(Work order):
After locating the line that contains "1280x720 pixels." in the following entries, reproduce it and each later line exactly, including the last.

(Records for this task):
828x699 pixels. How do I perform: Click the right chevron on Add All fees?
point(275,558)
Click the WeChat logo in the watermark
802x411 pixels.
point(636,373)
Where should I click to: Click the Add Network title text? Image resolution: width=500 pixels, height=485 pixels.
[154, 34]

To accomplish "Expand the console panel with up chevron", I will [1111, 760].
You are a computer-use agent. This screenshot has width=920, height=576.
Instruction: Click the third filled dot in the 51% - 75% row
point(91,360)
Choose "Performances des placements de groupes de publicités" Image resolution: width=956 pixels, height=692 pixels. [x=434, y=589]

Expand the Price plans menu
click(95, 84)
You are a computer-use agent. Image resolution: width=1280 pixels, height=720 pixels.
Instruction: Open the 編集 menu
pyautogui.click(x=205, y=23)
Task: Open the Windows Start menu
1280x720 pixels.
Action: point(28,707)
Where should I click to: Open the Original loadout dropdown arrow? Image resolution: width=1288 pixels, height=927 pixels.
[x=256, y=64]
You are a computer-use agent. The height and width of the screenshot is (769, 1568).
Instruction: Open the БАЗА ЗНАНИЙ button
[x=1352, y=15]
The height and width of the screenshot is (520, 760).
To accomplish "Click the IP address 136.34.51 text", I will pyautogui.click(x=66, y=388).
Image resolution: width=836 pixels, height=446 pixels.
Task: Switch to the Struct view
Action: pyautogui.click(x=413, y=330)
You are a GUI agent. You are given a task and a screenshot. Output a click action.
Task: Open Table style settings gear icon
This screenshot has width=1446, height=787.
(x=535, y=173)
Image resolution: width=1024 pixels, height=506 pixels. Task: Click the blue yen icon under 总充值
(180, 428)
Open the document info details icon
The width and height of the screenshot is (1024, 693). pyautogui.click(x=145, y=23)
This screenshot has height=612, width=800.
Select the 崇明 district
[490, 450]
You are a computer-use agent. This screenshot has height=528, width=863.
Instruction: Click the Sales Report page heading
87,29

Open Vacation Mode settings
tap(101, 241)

(Solved problem):
1280x720 pixels.
Action: point(28,707)
Where should I click to: Open the Original loadout dropdown arrow? Image resolution: width=1288 pixels, height=927 pixels.
[x=256, y=64]
You are a computer-use agent. The height and width of the screenshot is (769, 1568).
Instruction: Open the БАЗА ЗНАНИЙ button
[x=1352, y=15]
The height and width of the screenshot is (520, 760).
To accomplish "Click the IP address 136.34.51 text", I will pyautogui.click(x=66, y=388).
Image resolution: width=836 pixels, height=446 pixels.
Task: Switch to the Struct view
Action: pyautogui.click(x=413, y=330)
You are a GUI agent. You are given a task and a screenshot. Output a click action.
Task: Open Table style settings gear icon
This screenshot has width=1446, height=787.
(x=535, y=173)
Image resolution: width=1024 pixels, height=506 pixels. Task: Click the blue yen icon under 总充值
(180, 428)
Open the document info details icon
The width and height of the screenshot is (1024, 693). pyautogui.click(x=145, y=23)
This screenshot has height=612, width=800.
Select the 崇明 district
[490, 450]
You are a computer-use agent. This screenshot has height=528, width=863.
Instruction: Click the Sales Report page heading
87,29

Open Vacation Mode settings
tap(101, 241)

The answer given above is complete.